Does Ms. Bachmann object to the fact that every state requires vaccinations for children entering public schools?  Perhaps!
Orwell cautioned that political language “is designed to make lies sound truthful and murder respectable, and to give an appearance of solidity to pure wind.”
Let us pass over the Bachmann breeze and turn to a candidate and dialogue that will instead regenerate the nation.

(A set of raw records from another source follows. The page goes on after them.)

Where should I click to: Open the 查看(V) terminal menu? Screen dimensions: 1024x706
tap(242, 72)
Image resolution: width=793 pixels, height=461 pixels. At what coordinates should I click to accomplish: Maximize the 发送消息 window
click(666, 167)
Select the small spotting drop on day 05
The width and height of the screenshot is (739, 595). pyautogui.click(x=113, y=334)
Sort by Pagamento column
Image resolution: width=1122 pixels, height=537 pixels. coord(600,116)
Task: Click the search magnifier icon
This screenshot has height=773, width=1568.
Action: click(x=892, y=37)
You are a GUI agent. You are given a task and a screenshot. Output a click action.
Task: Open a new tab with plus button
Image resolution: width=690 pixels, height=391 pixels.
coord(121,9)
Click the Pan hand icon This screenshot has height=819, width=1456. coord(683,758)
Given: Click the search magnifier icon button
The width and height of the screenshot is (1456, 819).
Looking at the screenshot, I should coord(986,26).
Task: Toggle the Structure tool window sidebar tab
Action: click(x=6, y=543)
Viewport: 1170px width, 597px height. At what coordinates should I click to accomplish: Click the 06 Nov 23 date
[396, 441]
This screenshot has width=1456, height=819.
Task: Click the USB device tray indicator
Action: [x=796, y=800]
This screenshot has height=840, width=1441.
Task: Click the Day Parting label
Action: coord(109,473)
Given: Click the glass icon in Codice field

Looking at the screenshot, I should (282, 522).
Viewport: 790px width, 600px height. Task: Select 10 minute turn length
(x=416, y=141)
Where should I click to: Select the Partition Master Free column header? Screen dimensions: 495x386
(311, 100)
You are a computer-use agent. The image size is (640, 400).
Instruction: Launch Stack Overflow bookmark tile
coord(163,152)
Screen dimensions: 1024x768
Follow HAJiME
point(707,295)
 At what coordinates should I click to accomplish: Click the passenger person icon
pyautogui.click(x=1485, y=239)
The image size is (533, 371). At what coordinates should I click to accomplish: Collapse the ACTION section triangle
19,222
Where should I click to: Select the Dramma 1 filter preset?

Thursday, September 8, 2011

GAZETTE COLUMN: FOUL WEATHER ENEMIES – CANTOR, BACHMAN, PAUL, & BECK by John P. Flannery

Hurricane Irene
I had a long conversation with a state trooper who was summoned down to the Virginia Beach area to help deal with the consequences of Hurricane Irene. 
“You should have seen the pictures I took of the devastation in Virginia,” he said, “but then I saw those other reports and pictures coming in from other officers up and down the coast, and finally those in New York, New Jersey, and Vermont on the air.  I only hope what I did helped.”
Virginia’s Republican Governor Bob McDonnell is of the same mind – we must help everyone we can. 
Speaking from the flooded town of Lincoln Park, New Jersey, Republican Governor Chris Christie said, “Our people are suffering now, and they need support now.”
Hurricane Irene overran entire communities, washed away homes, cars, road ways, leaving in their place, mud, debris, lakes of water, power out for millions, two score or more people dead and others injured.
You might think getting the federal government to grant aid was a no-brainer. 
But we saw an unbelievably harsh reaction from some Republican leaders.
Republican House Majority Leader Eric Cantor from Virginia opposes any disaster aid unless funds are cut first from other federal programs.  At least he’s consistent, even if not sensible.  Cantor opposed aid to his own congressional district, at the epicenter of the recent earthquake.  He didn’t want money spent to help the citizens respond to the tornadoes that slammed Joplin, Missouri.  Nor does he want federal aid to Virginia for Hurricane Irene.
Governor McDonnell rightly said “deficit reduction should take a back seat to disaster relief.” 
Governor Christie attacked Cantor “for playing games at a time when people need government assistance most.”
Texas Republican Congressman Ron Paul said, “This idea that the world comes to an end if you don’t have somebody at the federal level taking care of you, I mean, it’s a natural problem.  It’s wind.  It’s a storm.” Now is the time, Paul believes, for our nation to “transition out of the dependency on the federal government.”
Congresswoman Michelle Bachmann thought this was a laughing matter; she said Irene was a sign from God that federal spending was out of control.  “Washington, DC,” she said, “you’d think by now, they’d get the message: an earthquake, a hurricane.  Are you listening?”
In this competition for the most careless indifference by any person to a massive natural disaster, we can’t leave out Glenn Beck, the self-anointed T-party poster boy, who said that Hurricane Irene was “a blessing from God.”  Incidentally, the reason this is a “blessing,” according to Beck, is it reminds us all that we should stock pile food.  Beck did not explain where you store food when a hurricane washes away your car, your house and your entire home town.
For those of you who depended upon the National Weather Service and the National Oceanic and Atmospheric Administration to take precautions against Irene, be advised that the Republicans in Congress sought to cut funds drastically to these services, eliminating our ability to know about hurricanes five or ten days in advance.
We must thank every public leader, without regard to party or ideology, who has tried to help the victims of Irene.
As for the others, we should demand that they publicly disclose their SAT scores.